To wrap and cook the dumplings
- Scoop about 1 to 1.5 tablespoons of dumpling filling and place it in the center of the wrapper. Hold the dumpling with one hand and start sealing the edges with the other hand. After folding, press the edge again to seal well. You can use any method you like to fold the dumplings as long as you’re comfortable with it. Place the folded dumplings on a tray or cutting board, loosely covered with wet paper towels to prevent them from drying out.

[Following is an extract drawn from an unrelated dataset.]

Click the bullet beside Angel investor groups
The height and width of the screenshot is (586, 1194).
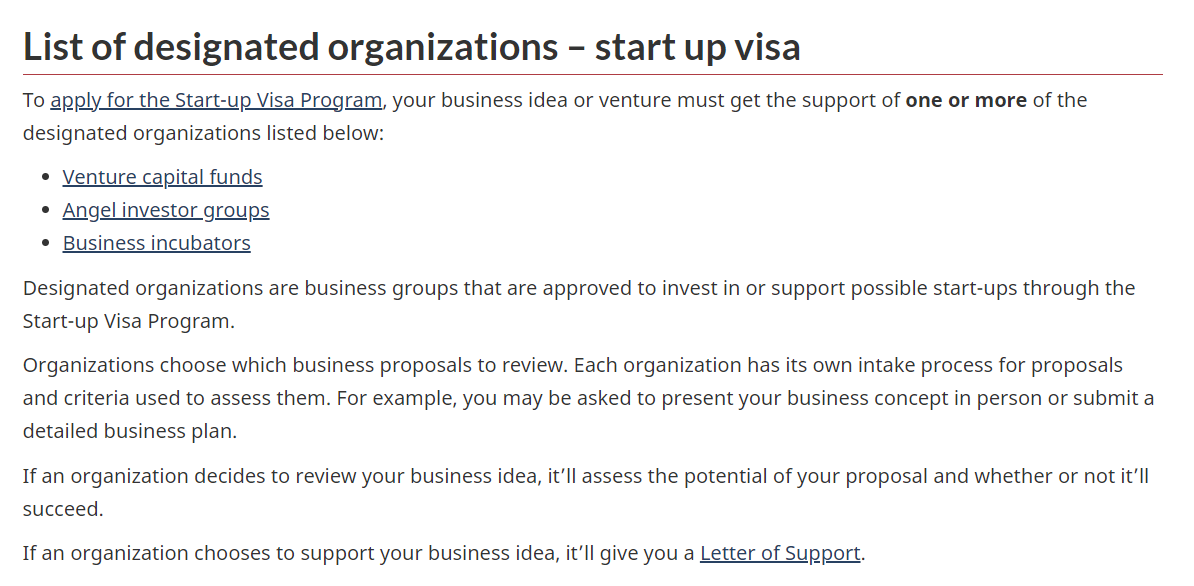[x=46, y=210]
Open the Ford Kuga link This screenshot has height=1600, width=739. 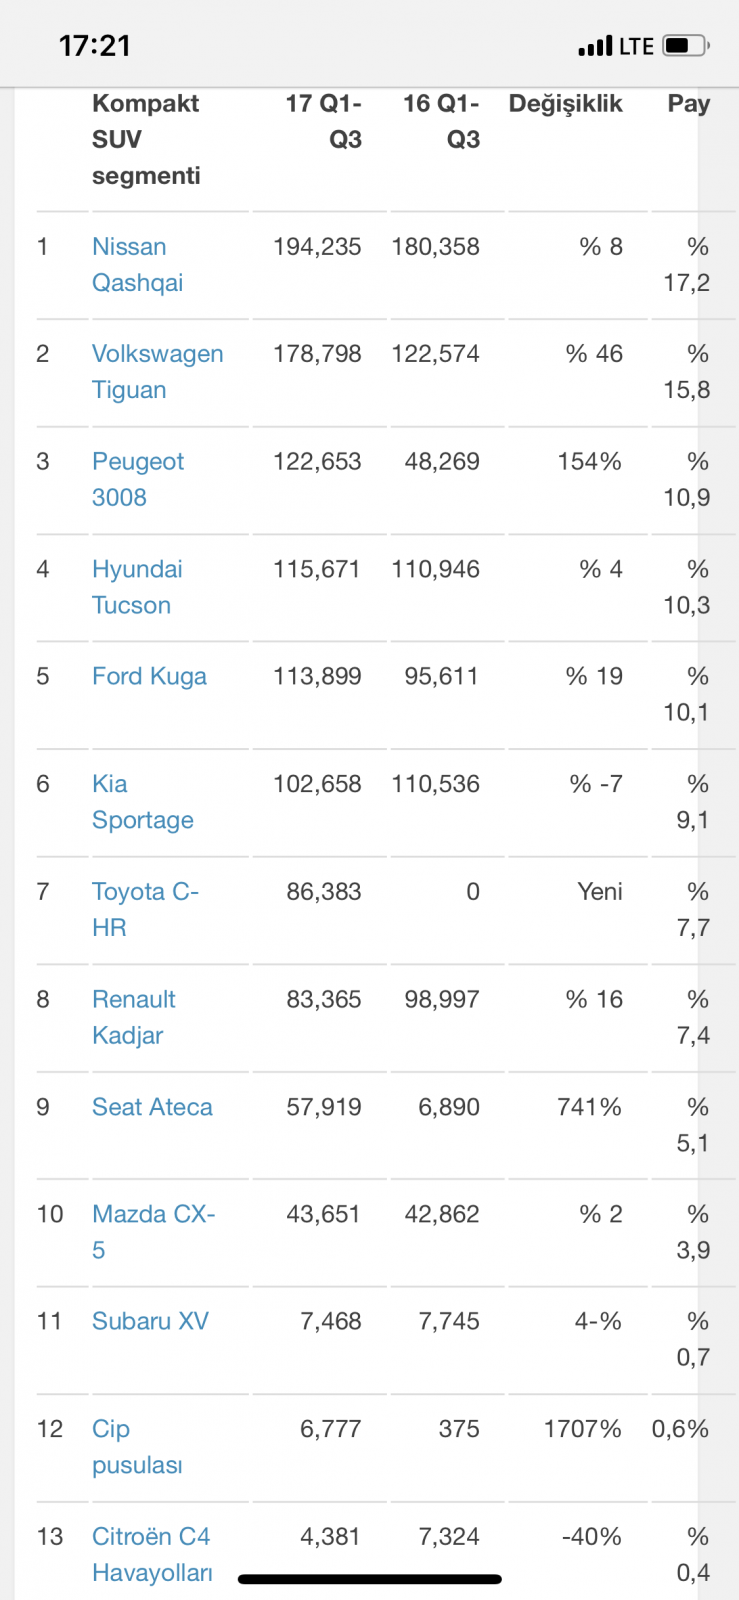[x=149, y=677]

- Now you can freeze these dumplings if you aren’t going to cook them immediately. Place them onto a baking tray and seal with plastic wrap. Store dumplings in the freezer for up to 3 months. Once the dumplings are completely frozen, about a day, you can transfer them to a gallon bag to save freezer space. (*Footnote 2)
- Cook the dumplings in batches. Heat 1 tablespoon of oil in a nonstick skillet over medium heat until hot. Add dumplings. Cook until the bottom side turns golden (*Footnote 3). Add 1/4 cup of water, and cover. Cook until the dumplings are cooked through, 2 to 3 minutes. Once done, transfer the dumplings to a plate.
- Mix all the ingredients in a small bowl and stir to mix well.
- Serve the dumplings hot with dipping sauce as an appetizer or main dish. Enjoy!
- These dumplings are very flavorful so you might not need a dipping sauce. If you make a dipping sauce, you can also adjust it by reducing the amount of soy sauce to make it less salty. I also highly recommend using some chili oil (directly on the dumplings or in the dipping sauce), which boosts the flavor a lot.
- Cooking frozen dumplings is very similar to cooking fresh ones. You don’t need to thaw the dumplings prior to cooking. The only difference is that you will need to cook the frozen dumplings with the cover on for 4 to 5 minutes, to make sure the center is cooked through.
- Depending on the pan you use and how long you heat your pan, the dumplings might need more time to crisp up. If using a carbon steel or cast iron pan, it takes a shorter time, 2 minutes or so. If using a nonstick, it takes a bit longer. You can also use medium-high heat with a nonstick pan to help the browning.
- The nutritional facts are calculated without the dipping sauce.